◆ **Verilen Görev A**:
Hastane yönetimi üzerine yazıdan "Ne dedim bugünkü" ile başlayıp "bir konseptle geleceğiz." ile biten bölümü alıntılayın.
◆ **Verilen Görev B**:
Hastane yönetimi üzerine yazıda adı geçen kişileri, yazıdaki unvanlarıyla birlikte sıralayın.
◆ **Verilen Görev C**:
Hastane yönetimi üzerine yazıyı kaldığı yerden sürdürün.

◆ **Okuma Metni**:

- - - - -

Ne dedim bugünkü videomda “Hiç kimse yaşattığını yaşamadan ölmeyecek” bize bu tedavi yöntemini layık görenlerde maruz kaldığımız mobinge maruz kalacaklar.
Yazılarıma hafta sonu biraz ara vereceğim. Bu süre içerisinde de Başhemşire Emine ve Genel Müdür Fatih beyin mağdurlarını dinleyeceğim. Onların hikayeleriyle karşınıza Pazartesi günü çok farklı bir konseptle geleceğiz.
Bugün hastanede ne mi oldu? Hemen söyleyeyim. Hastane yönetimi üst yönetimden benimle iletişime geçmemeleri konusunda uyarıldı. Benim hakkımda hastane içinde de konuşmamaları konusunda uyarıldı. 13’ncü katta değişen bir şey yok. Hemşire Melissa, hemşire Elif, hemşire Büşra hala o katta çalışıyor. Enfeksiyon hemşiresi olan Deniz enfeksiyon hemşireliğine devam ediyor. Bu arada Deniz protez tırnaklarını çıkarmış. Yazılarımız işe yaradı. Başhemşire Emine bugün kendisini hastane kafesine kapadı. Bol bol sigara ve çay içti. Masasında hep yalnız oturdu. Kimse ona eşlik etmedi. İtibarını kaybettiğinin oda farkında. Fatih bey bugün daha az toplantı yaptı. Ulusal haberler onunda canını sıktı. 8’nci katta sessizlik hakimdi. Genel Müdür Yardımcısı Mehtap hanım işten bir iki saat erken ayrıldı. Yoruldu kadın ne yapsın. Onunla uğraşsın bununla mı uğraşsın. Kimin arkasını toplasın… dinlenmek onun en büyük hakkı. Hasta hasta bizim konularımızı da çözmek için çok çaba sarf etti. Hakkını yiyemem.

- - - - -

◆ **Sağlanan Veriler**:
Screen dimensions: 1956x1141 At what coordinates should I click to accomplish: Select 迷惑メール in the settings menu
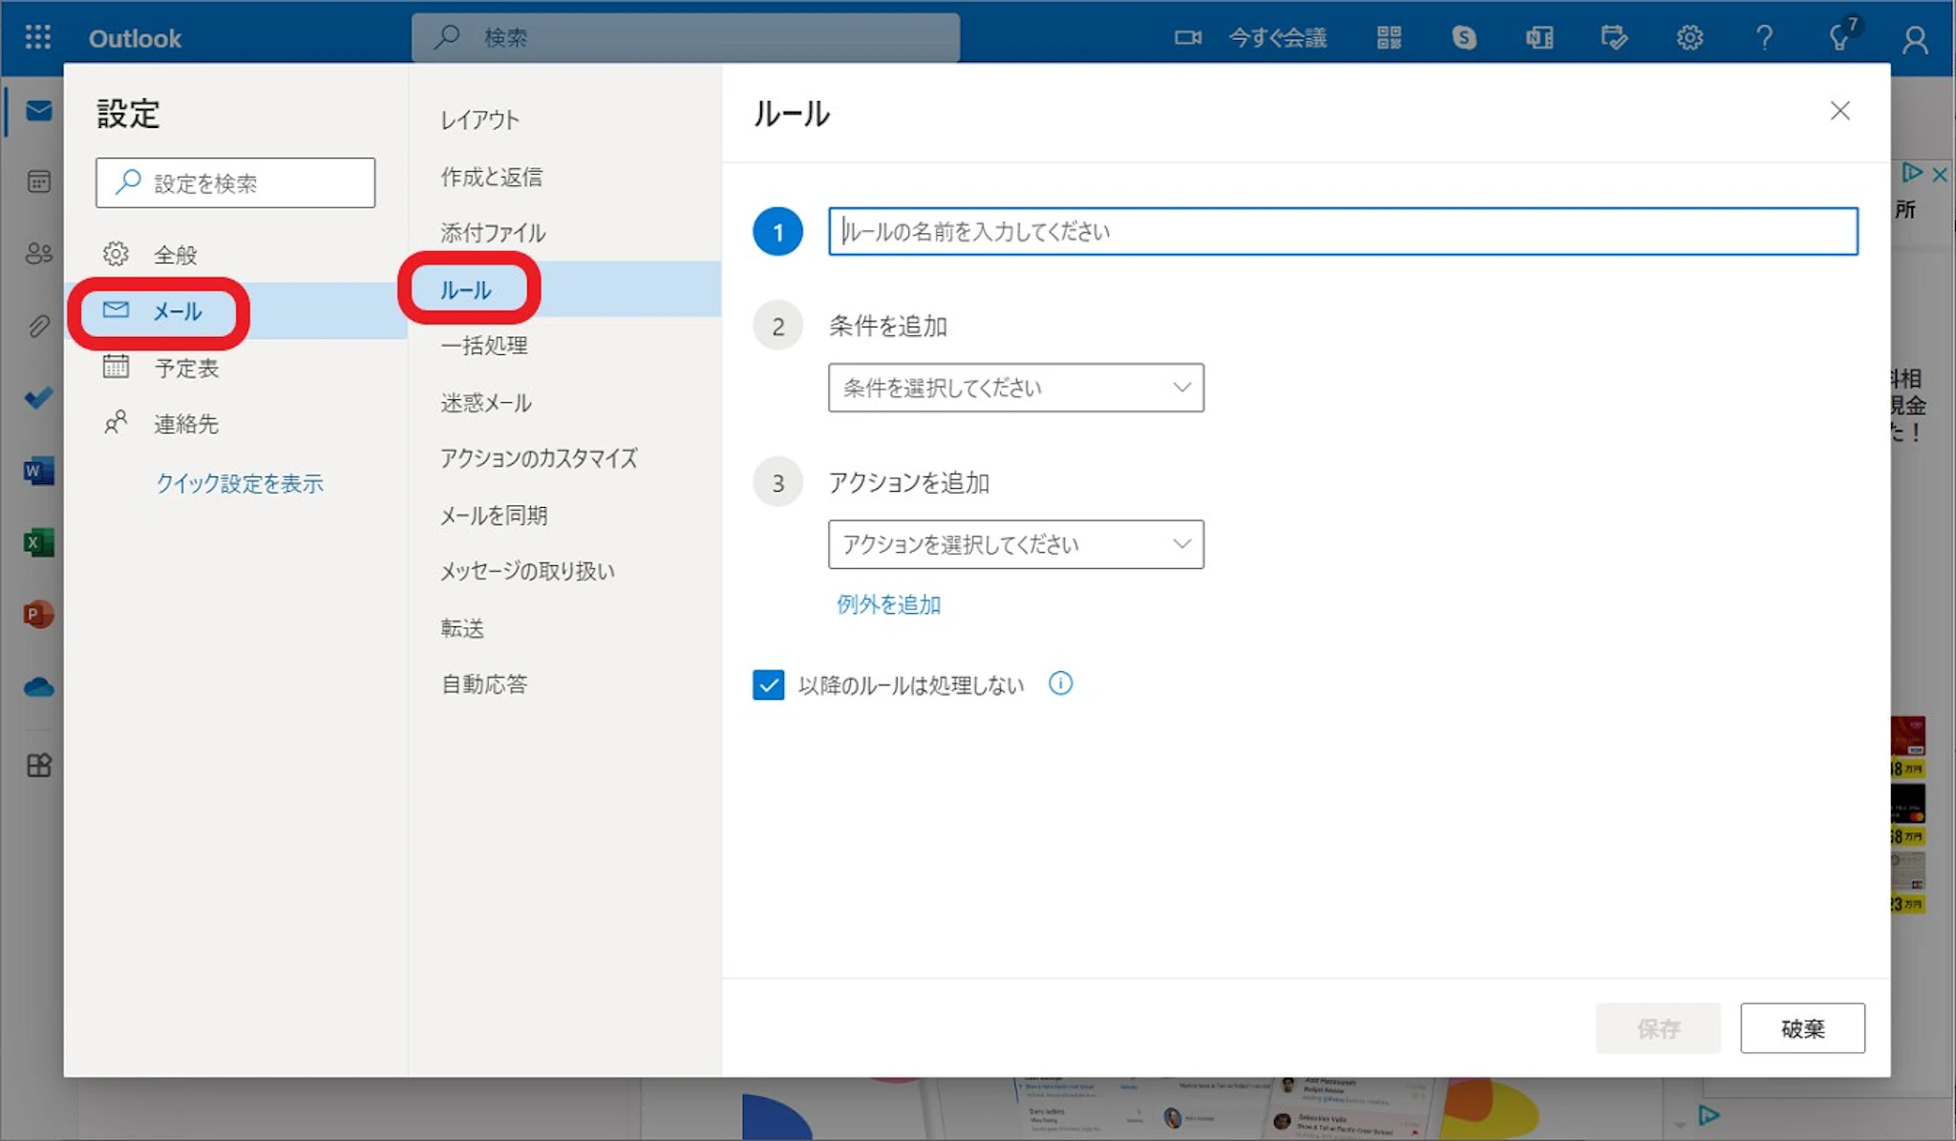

- - - - -

◆ **Yanıt A**:
Ne dedim bugünkü videomda “Hiç kimse yaşattığını yaşamadan ölmeyecek” bize bu tedavi yöntemini layık görenlerde maruz kaldığımız mobinge maruz kalacaklar.
Yazılarıma hafta sonu biraz ara vereceğim. Bu süre içerisinde de Başhemşire Emine ve Genel Müdür Fatih beyin mağdurlarını dinleyeceğim. Onların hikayeleriyle karşınıza Pazartesi günü çok farklı bir konseptle geleceğiz.

◆ **Yanıt B**:
- Başhemşire Emine
- Genel Müdür Fatih bey
- Hemşire Melissa
- Hemşire Elif
- Hemşire Büşra
- Enfeksiyon hemşiresi Deniz
- Genel Müdür Yardımcısı Mehtap hanım

◆ **Yanıt C**:
Nisan ayında hastane dahiliye servisi doktorları 3 bin hastaya bakmış. 15 bin tahlil yaptırmış. Büyük başarı. Bir doktor günlük ortalama 80 hasta bakmış. Yöneticilerinden tebrik aldılar. Hastanenin iyi bir endokrin doktoru aradığını öğrendim. Buldukları gün hastanede hastalara bakmaktan daha çok onlara fırça atan Endokrin hocası Hüseyin beyi kapıya koyacak. Eslem ve Deniz’in talip olduğunu başhemşire yardımcılığına Acil serviste yıllardır çalıştığını öğrendiğim Ümran hanım getirildi. Bu Başhemşire Emine’ye büyük bir darbe olmuş. Çünkü bu atama yapılırken kendisine sorulmamış. Bu da Genel Müdür, başhekim ve başhemşire arasında gizli ve büyük bir kavga yaşandığını gösteriyor.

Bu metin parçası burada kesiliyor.